I’d like to repeat that last part, for emphasis: An agreed plan with customer service is for the product to be shipped to a store with the expectation that it’ll immediately go in for repair.

What Next?

If this were almost any other company (or if I were new to Apple), I’d have given up at MBP #2. However, Apple have 15 years of good experience in the bank, as well as very good customer service trying their hardest to make this current issue right.

However, all that goodwill is goneMBP #4 will be their last chance. The Apple Store is a 1hr 30min round trip from my home, something I’ll probably have to do twice — once to find out MBP #4 rattles too, and again to collect it after it’s been repaired.

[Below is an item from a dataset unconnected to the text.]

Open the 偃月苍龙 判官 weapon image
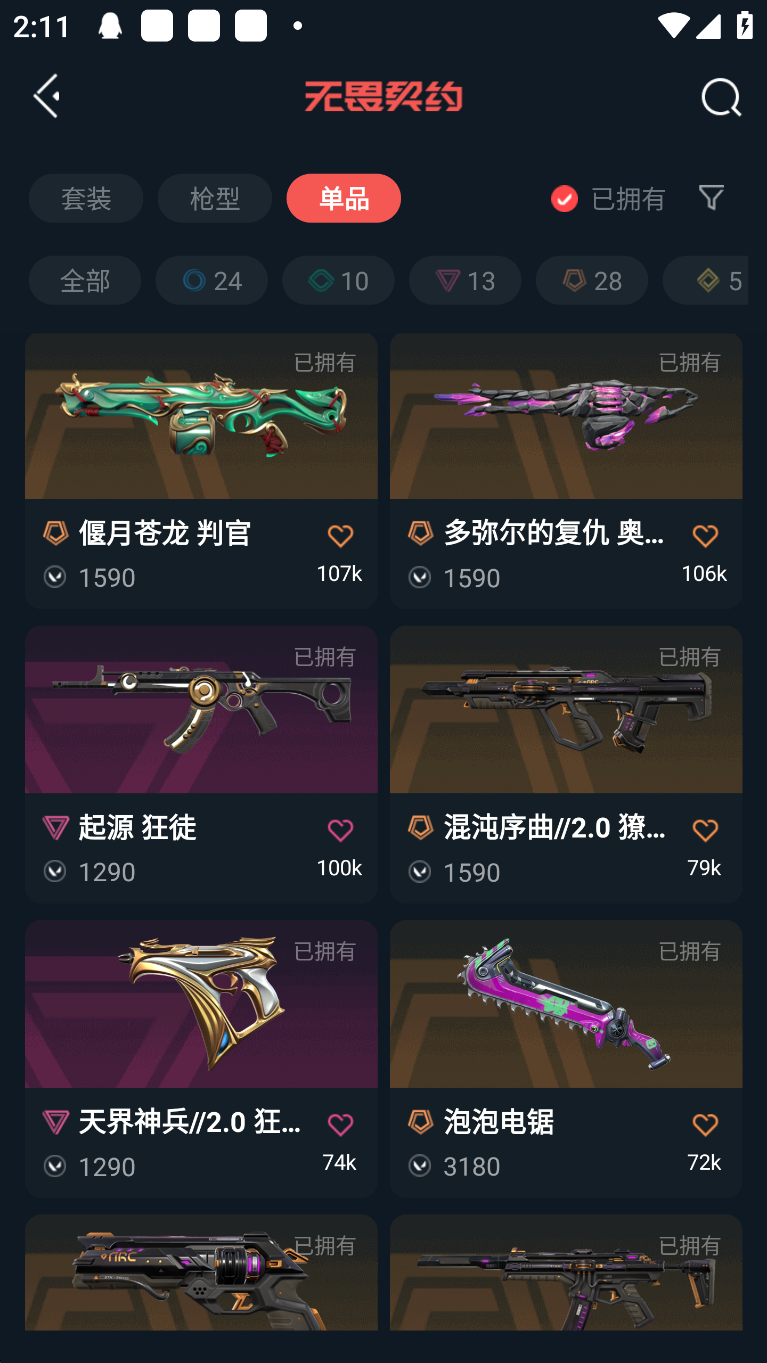The width and height of the screenshot is (767, 1363). [201, 416]
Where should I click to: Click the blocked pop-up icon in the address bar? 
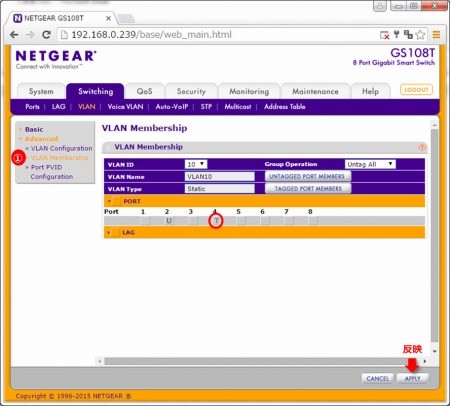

Here’s a timeline, for brevity:

2016-12-17 First call to Apple about MBP #1.
2017-01-02 MBP #2 arrives.
2017-01-02 Call to Apple about MBP #2.
2017-01-04 MBP #2 is collected for return to Apple, MBP #3 is ordered.
2017-01-09 MBP #3 leaves China.
2017-01-13 MBP #3 arrives.
2017-01-14 "Excuse me, but can I rattle your MacBooks?" at the Apple Store.
2017-01-16 Call Apple, MBP #4 is ordered for delivery to the Apple Store.

Some reaction I’ve received on Twitter is questioning why I care so much about a rattle. This machine cost 32,595 SEK (~$3,650 USD, ~£2,990 GBP, ~€3,400 EUR), and for that ludicrous amount of money, I expect a computer with all of its components attached together properly. I don’t think that’s unfair, and so far Apple customer support agrees with me.

The interesting question comes if MBP #4 still rattles. While I’m fortunate that this machine isn’t (yet) my primary computer, I have a business to run and unfortunately I’m a Mac and iOS developer, which basically requires that I own a Mac. I really want this MacBook Pro to replace my iMac so I can have a more portable work machine, but if Apple can’t sell me a computer I’m happy with — what then?

In the words of the greats: I’m not angry, I’m just disappointed. Maybe I should develop for Windows Phone instead.